Sunday, 21 November 2010

The Naming of Parts: "Contains Sulfites"

This is autobiography

I was brought up on bread and jam, toast and marmalade, and I loved it. Only in recent years have I slacked off. It seems I don't digest bread very well. (Pandas don't digest bamboo shoots very well but they are still hooked on them).

On our 1950s and 1960s table the pots of jam proclaimed "Honestly Made, Honestly Better" but they did not proclaim their ingredients. I began to think about this when East European jams began to appear in the local Co-op in the early 1960s. I was a teenager and doing the shopping for my mother when she was ill. The jars were tall and sloped towards the lid, the glass greenish with air bubbles. The jam was delicious, big halves of apricots swimming in the loosely set jam. It was cheaper, too. My mother was not convinced. It was foreign.

It is one of the achievements of the European Union to have forced the labelling of food products. Honestly made, honestly better turned out to be full of colours and preservatives and not much fruit. Basically, it was junk.
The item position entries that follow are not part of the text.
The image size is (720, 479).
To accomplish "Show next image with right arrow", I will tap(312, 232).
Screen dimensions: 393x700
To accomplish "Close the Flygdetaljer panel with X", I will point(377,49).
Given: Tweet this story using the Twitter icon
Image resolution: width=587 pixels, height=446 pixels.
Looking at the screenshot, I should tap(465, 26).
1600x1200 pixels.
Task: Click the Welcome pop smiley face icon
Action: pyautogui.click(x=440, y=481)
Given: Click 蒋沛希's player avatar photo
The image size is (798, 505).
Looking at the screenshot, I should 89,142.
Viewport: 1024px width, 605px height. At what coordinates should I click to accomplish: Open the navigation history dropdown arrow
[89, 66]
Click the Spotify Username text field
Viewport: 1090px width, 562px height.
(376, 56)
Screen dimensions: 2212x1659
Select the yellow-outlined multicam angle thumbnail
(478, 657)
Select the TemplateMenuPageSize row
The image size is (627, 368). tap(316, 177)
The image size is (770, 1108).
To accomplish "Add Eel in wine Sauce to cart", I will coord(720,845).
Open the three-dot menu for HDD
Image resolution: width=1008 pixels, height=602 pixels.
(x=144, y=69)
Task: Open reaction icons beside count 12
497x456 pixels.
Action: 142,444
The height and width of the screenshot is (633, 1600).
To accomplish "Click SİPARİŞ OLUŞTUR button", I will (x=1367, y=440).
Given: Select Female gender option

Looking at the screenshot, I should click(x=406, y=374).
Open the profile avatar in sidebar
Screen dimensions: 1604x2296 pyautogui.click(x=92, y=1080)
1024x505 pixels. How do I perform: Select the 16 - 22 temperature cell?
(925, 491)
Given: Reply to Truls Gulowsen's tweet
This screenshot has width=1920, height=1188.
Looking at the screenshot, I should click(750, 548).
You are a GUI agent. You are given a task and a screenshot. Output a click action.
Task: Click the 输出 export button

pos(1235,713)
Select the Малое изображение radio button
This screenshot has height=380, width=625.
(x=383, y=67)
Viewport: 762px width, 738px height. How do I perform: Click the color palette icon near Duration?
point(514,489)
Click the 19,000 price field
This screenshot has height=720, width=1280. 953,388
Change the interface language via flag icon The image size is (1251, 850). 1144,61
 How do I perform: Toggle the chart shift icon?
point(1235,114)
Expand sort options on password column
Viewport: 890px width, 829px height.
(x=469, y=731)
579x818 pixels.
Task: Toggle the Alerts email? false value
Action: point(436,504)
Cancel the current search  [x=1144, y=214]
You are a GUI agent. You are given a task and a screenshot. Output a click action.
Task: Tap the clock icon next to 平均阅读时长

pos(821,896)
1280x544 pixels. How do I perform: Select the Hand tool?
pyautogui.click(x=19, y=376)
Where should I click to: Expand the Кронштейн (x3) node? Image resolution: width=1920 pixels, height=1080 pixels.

The Hungarian jams were fruit and sugar.

Food labelling helps us improve the quality of our life. We can make informed choices. It has forced producers into cutting the crap content of their products. Sometimes, the information now provided seems excessive. But in one case, the labelling remains inadequate.

Thanks to the influence of the wine producing countries, the European Union still does not require the labelling of wine with its contents. We have got only so far as a grudging "Contains Sulfites". Since they all contain it, no producer loses. I would really like to know what my wine contains. Then I might understand why some of it gives me a headache though most doesn't.